:: What to work on ::
Copy word for word the part of the data below that opens with the line containing "522) in the screenshot." and closes with the line containing "What do you see at coordinates (816, 663)", including both of those lines.

(Excerpt from a dataset)

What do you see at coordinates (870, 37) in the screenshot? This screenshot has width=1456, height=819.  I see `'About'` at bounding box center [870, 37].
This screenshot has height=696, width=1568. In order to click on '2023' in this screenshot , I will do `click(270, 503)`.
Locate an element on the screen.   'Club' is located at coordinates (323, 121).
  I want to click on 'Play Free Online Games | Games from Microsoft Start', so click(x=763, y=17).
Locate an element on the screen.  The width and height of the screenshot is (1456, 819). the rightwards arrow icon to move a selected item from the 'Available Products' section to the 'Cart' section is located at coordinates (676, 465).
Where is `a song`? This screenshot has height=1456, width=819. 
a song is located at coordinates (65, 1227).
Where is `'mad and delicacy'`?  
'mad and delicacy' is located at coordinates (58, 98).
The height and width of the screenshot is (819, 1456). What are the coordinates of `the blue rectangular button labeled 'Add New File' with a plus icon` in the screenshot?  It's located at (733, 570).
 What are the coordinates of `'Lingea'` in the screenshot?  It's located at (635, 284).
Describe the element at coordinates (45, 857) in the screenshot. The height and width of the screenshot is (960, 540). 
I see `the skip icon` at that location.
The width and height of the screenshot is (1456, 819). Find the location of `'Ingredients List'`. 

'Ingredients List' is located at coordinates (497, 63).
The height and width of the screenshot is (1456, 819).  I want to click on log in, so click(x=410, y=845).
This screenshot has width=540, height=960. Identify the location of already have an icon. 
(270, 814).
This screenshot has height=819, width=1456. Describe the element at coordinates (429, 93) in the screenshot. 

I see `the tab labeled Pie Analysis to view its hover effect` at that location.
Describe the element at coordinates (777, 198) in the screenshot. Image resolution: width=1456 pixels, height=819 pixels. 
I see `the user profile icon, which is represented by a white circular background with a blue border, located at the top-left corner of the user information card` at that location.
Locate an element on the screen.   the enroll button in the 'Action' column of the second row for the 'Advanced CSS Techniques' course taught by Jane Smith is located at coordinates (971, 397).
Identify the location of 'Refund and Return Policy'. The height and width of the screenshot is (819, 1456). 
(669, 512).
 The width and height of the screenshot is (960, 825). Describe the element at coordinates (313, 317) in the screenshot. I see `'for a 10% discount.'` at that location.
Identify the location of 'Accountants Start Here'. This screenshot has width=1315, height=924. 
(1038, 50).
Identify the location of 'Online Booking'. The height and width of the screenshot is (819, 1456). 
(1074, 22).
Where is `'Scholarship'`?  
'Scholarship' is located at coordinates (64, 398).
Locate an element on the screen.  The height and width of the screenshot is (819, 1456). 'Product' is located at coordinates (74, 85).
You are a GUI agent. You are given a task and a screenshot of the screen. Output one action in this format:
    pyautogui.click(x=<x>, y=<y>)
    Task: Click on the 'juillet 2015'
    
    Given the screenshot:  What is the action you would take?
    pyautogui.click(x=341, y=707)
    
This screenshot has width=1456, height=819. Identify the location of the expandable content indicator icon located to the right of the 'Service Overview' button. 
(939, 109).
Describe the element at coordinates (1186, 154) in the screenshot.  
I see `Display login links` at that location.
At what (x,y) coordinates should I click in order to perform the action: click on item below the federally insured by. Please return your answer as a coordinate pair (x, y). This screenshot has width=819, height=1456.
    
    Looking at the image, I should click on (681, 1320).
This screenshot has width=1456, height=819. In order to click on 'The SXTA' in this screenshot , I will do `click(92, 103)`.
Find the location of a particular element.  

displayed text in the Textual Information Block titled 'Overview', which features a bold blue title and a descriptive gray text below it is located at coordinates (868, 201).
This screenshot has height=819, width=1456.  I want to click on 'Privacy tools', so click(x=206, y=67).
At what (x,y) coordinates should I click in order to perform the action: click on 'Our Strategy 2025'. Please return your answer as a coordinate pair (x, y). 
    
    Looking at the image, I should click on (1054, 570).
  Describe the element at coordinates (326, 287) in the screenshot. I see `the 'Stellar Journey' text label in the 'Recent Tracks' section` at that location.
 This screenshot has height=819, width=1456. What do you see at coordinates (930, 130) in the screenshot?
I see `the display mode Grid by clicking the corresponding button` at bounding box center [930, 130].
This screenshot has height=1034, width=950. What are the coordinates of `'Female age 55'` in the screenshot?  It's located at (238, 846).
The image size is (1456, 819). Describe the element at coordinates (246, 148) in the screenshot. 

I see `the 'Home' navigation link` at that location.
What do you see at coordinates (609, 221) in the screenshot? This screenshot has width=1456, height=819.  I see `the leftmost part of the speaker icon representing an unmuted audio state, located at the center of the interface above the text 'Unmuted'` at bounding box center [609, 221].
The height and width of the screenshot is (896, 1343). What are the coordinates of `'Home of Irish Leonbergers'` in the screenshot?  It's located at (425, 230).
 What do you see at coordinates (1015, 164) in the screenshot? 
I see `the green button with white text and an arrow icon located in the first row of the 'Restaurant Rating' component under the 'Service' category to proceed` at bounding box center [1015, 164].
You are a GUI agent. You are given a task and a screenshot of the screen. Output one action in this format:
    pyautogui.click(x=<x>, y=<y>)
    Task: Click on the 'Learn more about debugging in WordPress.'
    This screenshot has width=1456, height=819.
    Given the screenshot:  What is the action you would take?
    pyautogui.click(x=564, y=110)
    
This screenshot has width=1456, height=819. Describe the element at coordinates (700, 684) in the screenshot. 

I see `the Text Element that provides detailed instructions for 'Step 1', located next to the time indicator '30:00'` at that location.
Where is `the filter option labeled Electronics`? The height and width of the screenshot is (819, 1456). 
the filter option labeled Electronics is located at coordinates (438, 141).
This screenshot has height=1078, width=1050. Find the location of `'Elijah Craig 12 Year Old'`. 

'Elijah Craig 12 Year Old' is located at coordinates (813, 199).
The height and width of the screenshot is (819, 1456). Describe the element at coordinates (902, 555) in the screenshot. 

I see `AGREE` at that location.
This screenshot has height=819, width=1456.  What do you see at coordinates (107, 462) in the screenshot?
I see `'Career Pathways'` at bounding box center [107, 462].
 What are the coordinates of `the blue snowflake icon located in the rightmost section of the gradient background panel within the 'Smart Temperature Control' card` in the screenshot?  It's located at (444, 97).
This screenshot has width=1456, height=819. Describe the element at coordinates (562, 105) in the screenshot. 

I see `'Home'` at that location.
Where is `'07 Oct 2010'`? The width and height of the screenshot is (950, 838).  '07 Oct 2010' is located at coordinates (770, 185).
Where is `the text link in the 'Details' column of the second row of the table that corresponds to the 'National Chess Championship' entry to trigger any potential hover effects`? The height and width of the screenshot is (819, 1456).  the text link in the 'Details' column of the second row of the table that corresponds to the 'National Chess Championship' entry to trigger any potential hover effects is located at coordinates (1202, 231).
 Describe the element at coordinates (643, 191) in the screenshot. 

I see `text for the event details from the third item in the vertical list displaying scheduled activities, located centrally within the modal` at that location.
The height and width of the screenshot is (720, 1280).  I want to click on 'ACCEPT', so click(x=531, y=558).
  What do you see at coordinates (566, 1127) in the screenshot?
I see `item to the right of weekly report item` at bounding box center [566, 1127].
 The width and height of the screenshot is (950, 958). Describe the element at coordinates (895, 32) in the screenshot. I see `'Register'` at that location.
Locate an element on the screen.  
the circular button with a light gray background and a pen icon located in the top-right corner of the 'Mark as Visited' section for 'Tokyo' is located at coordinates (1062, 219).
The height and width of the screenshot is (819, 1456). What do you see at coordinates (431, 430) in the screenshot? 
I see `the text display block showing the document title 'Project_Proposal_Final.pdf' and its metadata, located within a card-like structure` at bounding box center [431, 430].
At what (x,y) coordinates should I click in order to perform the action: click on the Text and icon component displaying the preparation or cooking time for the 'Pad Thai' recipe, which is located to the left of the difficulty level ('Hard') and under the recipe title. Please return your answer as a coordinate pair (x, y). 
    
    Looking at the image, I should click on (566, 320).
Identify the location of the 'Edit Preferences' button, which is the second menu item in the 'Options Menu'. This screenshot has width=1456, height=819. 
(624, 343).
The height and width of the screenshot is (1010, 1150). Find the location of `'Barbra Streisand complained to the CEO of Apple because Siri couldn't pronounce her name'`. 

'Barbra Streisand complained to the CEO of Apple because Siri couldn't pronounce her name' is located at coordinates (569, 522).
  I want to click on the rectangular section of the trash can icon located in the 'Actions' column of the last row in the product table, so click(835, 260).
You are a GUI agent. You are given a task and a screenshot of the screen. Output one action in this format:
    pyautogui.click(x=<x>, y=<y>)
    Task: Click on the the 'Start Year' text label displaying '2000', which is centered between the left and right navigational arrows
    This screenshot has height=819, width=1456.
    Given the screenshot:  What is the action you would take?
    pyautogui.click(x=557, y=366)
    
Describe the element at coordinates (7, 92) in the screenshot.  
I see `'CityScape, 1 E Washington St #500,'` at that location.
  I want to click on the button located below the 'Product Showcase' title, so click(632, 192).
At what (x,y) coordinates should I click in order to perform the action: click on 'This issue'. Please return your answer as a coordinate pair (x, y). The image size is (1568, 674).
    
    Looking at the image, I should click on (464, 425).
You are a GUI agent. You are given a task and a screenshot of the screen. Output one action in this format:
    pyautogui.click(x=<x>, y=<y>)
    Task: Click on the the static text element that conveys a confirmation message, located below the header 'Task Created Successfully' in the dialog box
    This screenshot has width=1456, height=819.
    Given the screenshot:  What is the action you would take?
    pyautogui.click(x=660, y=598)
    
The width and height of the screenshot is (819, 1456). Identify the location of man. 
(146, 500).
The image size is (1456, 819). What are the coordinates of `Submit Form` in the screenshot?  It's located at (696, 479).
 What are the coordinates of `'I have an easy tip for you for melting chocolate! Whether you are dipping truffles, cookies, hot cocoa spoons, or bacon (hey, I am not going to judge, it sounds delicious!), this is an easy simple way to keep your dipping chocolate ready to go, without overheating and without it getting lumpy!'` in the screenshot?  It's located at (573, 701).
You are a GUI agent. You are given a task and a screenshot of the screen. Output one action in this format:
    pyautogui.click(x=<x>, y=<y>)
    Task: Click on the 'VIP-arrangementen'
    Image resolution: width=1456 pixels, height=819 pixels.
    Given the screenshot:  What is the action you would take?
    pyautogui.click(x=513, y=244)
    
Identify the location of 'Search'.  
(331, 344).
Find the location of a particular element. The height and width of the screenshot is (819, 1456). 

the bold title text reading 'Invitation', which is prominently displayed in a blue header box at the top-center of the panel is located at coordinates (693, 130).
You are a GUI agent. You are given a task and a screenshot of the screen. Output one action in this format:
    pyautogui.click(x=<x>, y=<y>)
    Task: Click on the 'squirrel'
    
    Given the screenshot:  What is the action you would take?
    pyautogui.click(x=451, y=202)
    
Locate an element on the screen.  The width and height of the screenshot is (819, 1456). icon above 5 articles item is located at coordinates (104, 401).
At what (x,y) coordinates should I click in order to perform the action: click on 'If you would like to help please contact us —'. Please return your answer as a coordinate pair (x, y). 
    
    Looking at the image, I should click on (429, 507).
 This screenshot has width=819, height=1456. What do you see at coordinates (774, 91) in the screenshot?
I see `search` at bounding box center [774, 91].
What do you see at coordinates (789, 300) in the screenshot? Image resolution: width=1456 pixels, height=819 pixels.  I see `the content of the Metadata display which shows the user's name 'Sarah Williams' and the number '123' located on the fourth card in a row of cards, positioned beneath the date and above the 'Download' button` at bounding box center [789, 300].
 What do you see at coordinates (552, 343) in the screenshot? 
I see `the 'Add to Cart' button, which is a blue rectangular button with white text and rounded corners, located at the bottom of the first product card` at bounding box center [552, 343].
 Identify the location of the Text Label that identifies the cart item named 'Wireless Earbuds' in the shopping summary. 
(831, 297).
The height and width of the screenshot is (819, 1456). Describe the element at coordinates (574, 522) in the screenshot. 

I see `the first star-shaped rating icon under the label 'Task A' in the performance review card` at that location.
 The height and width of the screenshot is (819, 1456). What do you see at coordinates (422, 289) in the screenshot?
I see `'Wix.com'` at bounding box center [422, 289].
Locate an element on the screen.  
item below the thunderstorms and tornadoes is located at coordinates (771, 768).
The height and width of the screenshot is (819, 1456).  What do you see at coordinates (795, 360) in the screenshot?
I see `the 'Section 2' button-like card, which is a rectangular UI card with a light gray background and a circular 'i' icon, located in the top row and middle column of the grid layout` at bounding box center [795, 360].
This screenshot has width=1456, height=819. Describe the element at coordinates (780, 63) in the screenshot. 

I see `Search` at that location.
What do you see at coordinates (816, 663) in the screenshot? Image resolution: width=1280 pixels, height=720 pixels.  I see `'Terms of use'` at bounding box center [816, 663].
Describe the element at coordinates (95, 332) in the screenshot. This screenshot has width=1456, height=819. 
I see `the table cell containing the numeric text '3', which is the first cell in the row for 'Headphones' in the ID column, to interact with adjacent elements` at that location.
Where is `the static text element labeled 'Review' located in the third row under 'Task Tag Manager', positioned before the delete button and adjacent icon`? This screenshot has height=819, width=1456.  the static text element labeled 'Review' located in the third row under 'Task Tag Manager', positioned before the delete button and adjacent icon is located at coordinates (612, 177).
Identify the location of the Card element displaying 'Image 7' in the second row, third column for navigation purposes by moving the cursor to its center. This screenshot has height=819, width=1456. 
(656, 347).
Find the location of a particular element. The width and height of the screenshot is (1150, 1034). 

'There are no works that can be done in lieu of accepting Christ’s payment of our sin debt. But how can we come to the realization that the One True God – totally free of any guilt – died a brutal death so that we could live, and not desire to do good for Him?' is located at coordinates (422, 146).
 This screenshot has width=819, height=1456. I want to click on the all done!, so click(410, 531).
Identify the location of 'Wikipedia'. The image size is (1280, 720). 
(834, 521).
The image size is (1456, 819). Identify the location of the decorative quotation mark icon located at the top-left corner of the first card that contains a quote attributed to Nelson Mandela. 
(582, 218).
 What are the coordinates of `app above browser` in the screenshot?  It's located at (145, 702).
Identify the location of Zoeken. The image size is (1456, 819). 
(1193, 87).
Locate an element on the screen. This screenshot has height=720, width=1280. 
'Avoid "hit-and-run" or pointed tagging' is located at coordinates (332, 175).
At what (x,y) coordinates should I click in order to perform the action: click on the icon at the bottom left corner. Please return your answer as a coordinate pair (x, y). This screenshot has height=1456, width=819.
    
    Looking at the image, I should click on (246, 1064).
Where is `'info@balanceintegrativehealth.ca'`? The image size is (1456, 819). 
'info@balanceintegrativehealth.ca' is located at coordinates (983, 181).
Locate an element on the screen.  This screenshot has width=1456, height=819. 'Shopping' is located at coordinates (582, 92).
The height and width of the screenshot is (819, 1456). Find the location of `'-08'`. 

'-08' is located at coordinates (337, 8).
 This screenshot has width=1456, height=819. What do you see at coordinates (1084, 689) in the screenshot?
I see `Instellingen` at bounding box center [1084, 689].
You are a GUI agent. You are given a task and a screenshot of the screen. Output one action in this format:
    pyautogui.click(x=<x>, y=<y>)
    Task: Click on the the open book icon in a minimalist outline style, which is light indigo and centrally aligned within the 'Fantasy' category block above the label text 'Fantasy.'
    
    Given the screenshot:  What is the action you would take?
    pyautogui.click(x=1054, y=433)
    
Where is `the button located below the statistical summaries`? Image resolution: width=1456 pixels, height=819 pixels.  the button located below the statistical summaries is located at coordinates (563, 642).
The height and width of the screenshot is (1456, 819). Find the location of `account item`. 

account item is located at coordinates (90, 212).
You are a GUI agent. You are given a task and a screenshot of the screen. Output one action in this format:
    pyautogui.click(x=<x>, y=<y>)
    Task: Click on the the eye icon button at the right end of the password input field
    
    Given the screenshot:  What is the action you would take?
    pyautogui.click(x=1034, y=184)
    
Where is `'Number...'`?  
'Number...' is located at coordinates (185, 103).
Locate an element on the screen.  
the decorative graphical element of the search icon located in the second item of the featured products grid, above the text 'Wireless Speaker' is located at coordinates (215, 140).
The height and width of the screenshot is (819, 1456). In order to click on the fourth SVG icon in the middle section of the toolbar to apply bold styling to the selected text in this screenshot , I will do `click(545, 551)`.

:: Finished exercise ::
The height and width of the screenshot is (819, 1456). Describe the element at coordinates (574, 522) in the screenshot. 

I see `the first star-shaped rating icon under the label 'Task A' in the performance review card` at that location.
 The height and width of the screenshot is (819, 1456). What do you see at coordinates (422, 289) in the screenshot?
I see `'Wix.com'` at bounding box center [422, 289].
Locate an element on the screen.  
item below the thunderstorms and tornadoes is located at coordinates (771, 768).
The height and width of the screenshot is (819, 1456).  What do you see at coordinates (795, 360) in the screenshot?
I see `the 'Section 2' button-like card, which is a rectangular UI card with a light gray background and a circular 'i' icon, located in the top row and middle column of the grid layout` at bounding box center [795, 360].
This screenshot has width=1456, height=819. Describe the element at coordinates (780, 63) in the screenshot. 

I see `Search` at that location.
What do you see at coordinates (816, 663) in the screenshot? Image resolution: width=1280 pixels, height=720 pixels.  I see `'Terms of use'` at bounding box center [816, 663].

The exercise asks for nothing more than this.